By holding the micro-rhythms in place throughout the piece, Ablinger is testing us to see if we can pick out the patterns as the piece progresses (the "hidden development" mentioned above in program note 1 might be the development in our awareness). Despite the piece being called "Ohne Titel / 3 Klaviere", I think it was very smart of Ablinger to classify this work as one of his "rain pieces" because he's making the connection to how we listen to and enjoy the pattering of rain. Every raindrop sounds the same, more or less, when hitting the ground, so we become fascinated instead with the distribution of noise and silence at the micro level (e.g. we may hear a high density of droplets for a few microseconds followed by relative silence for a few microseconds after that, etc.).

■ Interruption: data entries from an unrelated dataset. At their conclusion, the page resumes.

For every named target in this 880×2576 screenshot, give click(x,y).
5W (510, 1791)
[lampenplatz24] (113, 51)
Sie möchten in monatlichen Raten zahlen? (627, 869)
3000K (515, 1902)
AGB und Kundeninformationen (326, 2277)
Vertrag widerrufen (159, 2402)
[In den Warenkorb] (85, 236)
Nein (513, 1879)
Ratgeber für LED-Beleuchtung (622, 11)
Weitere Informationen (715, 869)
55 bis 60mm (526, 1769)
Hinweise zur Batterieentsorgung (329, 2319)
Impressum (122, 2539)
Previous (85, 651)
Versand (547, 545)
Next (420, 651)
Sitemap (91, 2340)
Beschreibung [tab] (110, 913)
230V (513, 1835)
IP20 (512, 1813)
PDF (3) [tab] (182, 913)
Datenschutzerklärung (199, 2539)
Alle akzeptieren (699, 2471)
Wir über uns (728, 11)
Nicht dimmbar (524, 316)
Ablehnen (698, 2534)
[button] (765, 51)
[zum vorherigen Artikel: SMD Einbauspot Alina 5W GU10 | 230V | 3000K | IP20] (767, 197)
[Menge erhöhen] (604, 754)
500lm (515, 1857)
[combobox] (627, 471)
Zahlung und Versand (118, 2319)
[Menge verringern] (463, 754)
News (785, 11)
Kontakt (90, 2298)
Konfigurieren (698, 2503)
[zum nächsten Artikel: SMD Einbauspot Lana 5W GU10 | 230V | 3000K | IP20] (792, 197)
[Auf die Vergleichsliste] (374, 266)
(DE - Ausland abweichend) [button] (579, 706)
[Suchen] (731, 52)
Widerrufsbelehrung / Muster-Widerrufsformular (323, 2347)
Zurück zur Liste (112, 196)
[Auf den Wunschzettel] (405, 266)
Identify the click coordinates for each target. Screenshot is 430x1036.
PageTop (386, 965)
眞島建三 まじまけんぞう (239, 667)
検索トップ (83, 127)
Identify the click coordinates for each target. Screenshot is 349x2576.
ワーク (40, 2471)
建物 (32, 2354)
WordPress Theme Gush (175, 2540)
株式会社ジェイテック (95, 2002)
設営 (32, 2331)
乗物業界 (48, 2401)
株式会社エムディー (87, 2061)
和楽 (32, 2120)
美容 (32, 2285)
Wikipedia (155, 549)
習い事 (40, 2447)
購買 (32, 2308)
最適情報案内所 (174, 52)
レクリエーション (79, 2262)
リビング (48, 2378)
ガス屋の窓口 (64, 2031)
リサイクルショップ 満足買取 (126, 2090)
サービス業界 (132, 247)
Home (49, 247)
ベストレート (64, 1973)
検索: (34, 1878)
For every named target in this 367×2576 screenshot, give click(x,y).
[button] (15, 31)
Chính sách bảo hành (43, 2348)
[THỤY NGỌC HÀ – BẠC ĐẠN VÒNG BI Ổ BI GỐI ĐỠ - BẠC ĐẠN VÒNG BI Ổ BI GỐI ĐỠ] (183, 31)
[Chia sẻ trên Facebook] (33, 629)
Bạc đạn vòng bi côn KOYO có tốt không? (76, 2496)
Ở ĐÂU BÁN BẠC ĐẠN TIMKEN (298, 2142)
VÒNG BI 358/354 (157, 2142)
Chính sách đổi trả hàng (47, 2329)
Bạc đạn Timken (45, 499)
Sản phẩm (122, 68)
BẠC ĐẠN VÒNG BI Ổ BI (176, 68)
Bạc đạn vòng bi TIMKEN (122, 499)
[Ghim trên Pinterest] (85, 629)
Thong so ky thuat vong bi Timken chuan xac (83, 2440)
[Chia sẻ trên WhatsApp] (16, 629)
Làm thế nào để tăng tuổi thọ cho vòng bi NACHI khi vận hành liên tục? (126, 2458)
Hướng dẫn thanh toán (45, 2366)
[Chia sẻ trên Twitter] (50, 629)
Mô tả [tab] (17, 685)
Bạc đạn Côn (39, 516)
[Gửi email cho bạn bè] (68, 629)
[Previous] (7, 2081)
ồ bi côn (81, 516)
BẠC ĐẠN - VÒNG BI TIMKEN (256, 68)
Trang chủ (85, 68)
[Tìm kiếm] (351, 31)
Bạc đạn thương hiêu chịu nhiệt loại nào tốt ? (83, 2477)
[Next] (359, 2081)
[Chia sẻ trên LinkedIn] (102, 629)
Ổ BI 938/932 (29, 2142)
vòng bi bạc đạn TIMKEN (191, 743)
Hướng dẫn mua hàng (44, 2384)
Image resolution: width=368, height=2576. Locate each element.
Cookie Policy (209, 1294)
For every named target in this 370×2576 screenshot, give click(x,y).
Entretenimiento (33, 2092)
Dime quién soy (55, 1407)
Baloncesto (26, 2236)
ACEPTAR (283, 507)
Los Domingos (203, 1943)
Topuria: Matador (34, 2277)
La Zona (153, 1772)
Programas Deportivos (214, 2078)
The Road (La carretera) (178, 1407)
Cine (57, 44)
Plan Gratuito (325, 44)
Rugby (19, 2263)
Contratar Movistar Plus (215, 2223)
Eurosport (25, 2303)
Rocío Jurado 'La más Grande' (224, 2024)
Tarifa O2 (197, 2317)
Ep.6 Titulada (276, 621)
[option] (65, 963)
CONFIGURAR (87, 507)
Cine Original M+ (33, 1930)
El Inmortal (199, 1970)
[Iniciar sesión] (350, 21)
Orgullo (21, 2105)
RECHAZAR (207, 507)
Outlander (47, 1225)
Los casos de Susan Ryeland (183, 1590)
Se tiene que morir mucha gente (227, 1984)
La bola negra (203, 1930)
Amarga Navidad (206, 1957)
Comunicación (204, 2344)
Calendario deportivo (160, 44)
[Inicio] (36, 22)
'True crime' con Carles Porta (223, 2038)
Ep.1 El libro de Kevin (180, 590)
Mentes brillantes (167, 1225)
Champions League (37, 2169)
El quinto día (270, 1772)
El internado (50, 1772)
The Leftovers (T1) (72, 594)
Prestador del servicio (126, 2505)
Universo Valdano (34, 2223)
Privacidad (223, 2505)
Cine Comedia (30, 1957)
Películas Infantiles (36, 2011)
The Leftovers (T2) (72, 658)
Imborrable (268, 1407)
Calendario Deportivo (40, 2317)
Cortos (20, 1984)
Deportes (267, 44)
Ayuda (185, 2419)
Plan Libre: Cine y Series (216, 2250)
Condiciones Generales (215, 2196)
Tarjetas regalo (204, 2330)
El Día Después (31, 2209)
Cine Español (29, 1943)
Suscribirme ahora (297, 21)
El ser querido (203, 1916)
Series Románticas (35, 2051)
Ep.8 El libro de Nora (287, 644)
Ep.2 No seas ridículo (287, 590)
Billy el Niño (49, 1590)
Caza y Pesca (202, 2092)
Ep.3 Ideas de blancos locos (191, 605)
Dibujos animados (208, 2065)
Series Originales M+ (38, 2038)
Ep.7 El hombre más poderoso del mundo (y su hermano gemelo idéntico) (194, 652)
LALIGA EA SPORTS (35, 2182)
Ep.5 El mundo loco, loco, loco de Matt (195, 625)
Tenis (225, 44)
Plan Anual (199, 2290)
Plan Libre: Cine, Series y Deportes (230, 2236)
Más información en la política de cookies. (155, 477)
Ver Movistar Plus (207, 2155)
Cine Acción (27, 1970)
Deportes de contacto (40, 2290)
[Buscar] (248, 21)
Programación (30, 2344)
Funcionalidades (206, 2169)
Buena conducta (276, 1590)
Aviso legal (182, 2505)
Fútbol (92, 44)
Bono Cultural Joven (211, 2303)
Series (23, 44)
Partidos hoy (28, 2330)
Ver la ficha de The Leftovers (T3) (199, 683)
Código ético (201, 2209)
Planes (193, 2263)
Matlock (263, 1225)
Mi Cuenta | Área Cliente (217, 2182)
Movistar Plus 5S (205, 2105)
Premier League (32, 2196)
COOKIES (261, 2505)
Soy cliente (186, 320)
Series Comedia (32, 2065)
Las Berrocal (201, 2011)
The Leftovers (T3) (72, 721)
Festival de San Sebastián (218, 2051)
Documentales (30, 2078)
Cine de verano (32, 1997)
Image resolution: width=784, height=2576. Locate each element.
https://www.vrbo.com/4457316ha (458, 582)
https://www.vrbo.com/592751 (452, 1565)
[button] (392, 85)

With that said, I do think there are some issues with the piece. Each section (about 4.5 minutes long) is too long to retain in memory any subtle rhythmic patterns you might have picked up. I think the piece would've been far more effective if Ablinger instead wrote 100 small sections about 10-15 seconds each (with everything else about the piece remaining the same). That makes the task a bit more manageable without undermining the takeaway point.

Another problem I had was that, at times, I was grouping notes in my head according to register as well as rhythm. For example, I often marked off subsections that contained a preponderance of high-register Eb's from those that contained more middle-register and low-register Eb's. I'm not sure what Ablinger would make of that, if what he wanted us to focus on is rhythm.

A final thought: is there a connection between the spatial distribution of the three pianos with the spatial distribution of the three orchestras in Gruppen? Is Ablinger thinking along the same lines as Stockhausen? I don't know Gruppen well enough to answer, but that might be something to think about.


----------



## Mandryka (Feb 22, 2013)

He’s done two whole CDs worth of rain music, and I find them completely addictive and fascinating - much to my surprise because I’m not normally so interested in this sort of canonical process music (Tenney, for example, has not much caught my imagination with it.) 

I can let you have the recordings if you want.


----------



## Mandryka (Feb 22, 2013)

Those interested in Ablinger may also be interested in this text score by Douglas Barrett - here in a discussion paper by James Saunders.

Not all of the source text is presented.